Стыдно было: «Два взрослых человека, нашли с кем воевать, с младенцем!»
Совестно было: «Льзя ли ломать в столь нежном возрасте характер? Кто же из него вырастет?»
И все же — мы прошли через это. Думаю, обязаны были пройти. И, думаю, всем стало легче.
Колька быстренько научился засыпать по-новому. Легко теперь, с видимым даже удовольствием устремлялся в сон — для того, несомненно, чтоб пробудившись, сразу же оказаться как бы под солнечным торопливым веселым дождиком нежности, ласки, привета, который обрушили на него мать с отцом, бессонницей теперь не замученные, пробуждения его с нетерпением дожидающиеся, одно лишь теперь добродушнейшее биополе источающие, естественнейшим образом — без каторжно-истерических надсад, без малейших внутренних каких-то преодолений — обожающие его.

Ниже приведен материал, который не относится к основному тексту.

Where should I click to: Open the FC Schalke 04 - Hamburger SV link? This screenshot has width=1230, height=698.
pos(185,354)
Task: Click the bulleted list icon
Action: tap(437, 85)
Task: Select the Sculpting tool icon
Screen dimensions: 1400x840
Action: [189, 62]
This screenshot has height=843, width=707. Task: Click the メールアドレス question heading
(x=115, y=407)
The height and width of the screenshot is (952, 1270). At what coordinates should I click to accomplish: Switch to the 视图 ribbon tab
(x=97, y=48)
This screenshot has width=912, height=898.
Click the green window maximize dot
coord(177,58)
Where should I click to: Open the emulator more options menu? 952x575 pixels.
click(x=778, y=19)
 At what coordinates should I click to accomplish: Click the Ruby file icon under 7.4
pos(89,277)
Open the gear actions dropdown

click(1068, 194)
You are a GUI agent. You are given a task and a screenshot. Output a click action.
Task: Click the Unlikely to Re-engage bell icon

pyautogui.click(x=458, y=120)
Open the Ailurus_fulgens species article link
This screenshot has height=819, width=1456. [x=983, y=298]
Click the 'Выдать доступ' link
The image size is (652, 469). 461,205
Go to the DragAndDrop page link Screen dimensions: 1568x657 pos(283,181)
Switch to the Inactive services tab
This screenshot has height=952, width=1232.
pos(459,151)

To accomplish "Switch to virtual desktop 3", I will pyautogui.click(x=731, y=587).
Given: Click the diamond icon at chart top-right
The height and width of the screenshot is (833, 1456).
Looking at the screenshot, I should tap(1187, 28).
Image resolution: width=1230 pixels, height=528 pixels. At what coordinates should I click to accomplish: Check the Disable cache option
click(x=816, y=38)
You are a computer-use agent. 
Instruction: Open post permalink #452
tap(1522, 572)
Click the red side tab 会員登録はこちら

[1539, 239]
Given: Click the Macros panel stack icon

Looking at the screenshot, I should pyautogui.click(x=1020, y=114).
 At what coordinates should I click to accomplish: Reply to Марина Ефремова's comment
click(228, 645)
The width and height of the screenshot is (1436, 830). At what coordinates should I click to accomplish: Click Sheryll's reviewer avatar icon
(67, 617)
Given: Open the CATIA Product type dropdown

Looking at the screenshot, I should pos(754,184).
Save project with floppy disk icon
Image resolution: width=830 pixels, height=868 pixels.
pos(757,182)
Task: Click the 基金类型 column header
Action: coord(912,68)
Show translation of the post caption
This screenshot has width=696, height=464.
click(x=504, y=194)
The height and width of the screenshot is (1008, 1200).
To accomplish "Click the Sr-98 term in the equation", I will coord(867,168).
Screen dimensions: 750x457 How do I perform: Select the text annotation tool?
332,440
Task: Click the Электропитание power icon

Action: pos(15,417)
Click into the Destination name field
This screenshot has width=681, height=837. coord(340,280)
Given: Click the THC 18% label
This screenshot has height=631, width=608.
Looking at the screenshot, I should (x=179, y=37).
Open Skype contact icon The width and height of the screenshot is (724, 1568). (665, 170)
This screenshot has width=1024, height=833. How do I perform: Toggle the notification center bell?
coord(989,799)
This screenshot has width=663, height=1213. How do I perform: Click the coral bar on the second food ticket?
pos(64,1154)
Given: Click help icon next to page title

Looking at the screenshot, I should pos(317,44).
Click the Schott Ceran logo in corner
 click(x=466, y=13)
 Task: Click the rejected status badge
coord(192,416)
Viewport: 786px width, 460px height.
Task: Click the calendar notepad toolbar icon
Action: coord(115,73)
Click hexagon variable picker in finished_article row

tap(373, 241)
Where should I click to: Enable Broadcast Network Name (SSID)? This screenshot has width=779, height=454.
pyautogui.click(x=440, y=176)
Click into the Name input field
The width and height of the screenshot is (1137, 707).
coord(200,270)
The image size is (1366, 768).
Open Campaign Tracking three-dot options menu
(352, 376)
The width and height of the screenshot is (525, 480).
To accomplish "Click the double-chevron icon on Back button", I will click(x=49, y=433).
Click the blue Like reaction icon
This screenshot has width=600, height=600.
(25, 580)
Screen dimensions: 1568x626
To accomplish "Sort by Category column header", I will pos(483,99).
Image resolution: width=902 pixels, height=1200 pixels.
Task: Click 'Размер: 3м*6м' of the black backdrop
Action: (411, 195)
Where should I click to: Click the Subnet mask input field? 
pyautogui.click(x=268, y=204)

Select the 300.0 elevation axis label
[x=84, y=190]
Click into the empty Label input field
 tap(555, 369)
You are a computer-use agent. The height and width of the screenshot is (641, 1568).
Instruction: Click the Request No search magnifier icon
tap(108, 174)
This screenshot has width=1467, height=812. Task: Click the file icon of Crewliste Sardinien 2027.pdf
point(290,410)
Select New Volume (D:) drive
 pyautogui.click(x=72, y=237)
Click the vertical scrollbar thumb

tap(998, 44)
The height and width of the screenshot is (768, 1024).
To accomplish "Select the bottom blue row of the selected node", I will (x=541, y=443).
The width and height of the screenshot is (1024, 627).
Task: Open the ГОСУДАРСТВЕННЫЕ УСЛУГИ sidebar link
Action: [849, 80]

Я сейчас уже не помню, что гласили по этому предмету бенджамины споки, мюллеры и прочие классики младенческого педагогизма — по-моему, они нас не одобряли, — но здравый смысл был на нашей стороне. Стало быть, и правы в конечном счете оказались мы, а не они.
Но, что уж скрывать, никогда не избыть мне из памяти те пыточные ночные крики. До сей поры они, нет-нет, да и воспаляются в душе — как старые струпья от хлыста.
И я вовсе не уверен, что горчайшие младенческие те слезы не занесены-таки в пухлый залистанный кондуит моих прегрешений перед небом. Несмотря на всю нашу правоту.
На Дальнем, а может, и Ближнем, а может, и просто на Востоке так говорят: «Роди сына, дорогой, посади дерево, построй дом — совсем джигит будешь!»